[PATCH] mm, madvise: Ensure poisoned pages are removed from per-cpu lists

From: Mel Gorman
Date: Mon Aug 28 2017 - 09:34:20 EST


Wendy Wang reported off-list that a RAS HWPOISON-SOFT test case failed and
bisected it to the commit 479f854a207c ("mm, page_alloc: defer debugging
checks of pages allocated from the PCP"). The problem is that a page that
was poisoned with madvise() is reused. The commit removed a check that
would trigger if DEBUG_VM was enabled but re-enabling the check only
fixes the problem as a side-effect by printing a bad_page warning and
recovering.

The root of the problem is that a madvise() can leave a poisoned on
the per-cpu list. This patch drains all per-cpu lists after pages are
poisoned so that they will not be reused.

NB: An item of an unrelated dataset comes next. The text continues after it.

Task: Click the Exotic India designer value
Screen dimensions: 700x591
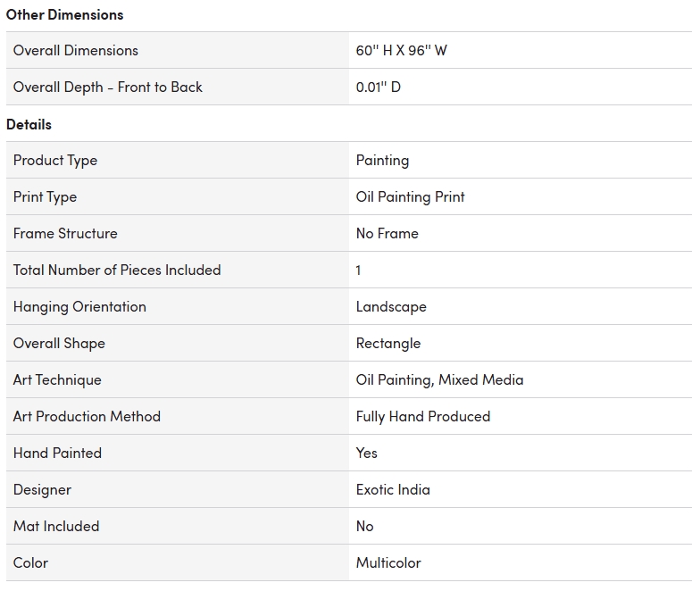Action: (x=393, y=490)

Wendy reports that the test case
in question passes with this patch applied. While this could be done in
a targeted fashion, it is over-complicated for such a rare operation.

Fixes: 479f854a207c ("mm, page_alloc: defer debugging checks of pages allocated from the PCP")
Reported-and-tested-by: Wang, Wendy <wendy.wang@xxxxxxxxx>
Cc: stable@xxxxxxxxxx
Signed-off-by: Mel Gorman <mgorman@xxxxxxxxxxxxxxxxxxx>
---
mm/madvise.c | 6 ++++++
1 file changed, 6 insertions(+)

diff --git a/mm/madvise.c b/mm/madvise.c
index 23ed525bc2bc..4d7d1e5ddba9 100644
--- a/mm/madvise.c
+++ b/mm/madvise.c
@@ -613,6 +613,7 @@ static int madvise_inject_error(int behavior,
unsigned long start, unsigned long end)
{
struct page *page;
+ struct zone *zone;

if (!capable(CAP_SYS_ADMIN))
return -EPERM;
@@ -646,6 +647,11 @@ static int madvise_inject_error(int behavior,
if (ret)
return ret;
}
+
+ /* Ensure that all poisoned pages are removed from per-cpu lists */
+ for_each_populated_zone(zone)
+ drain_all_pages(zone);
+
return 0;
}
#endif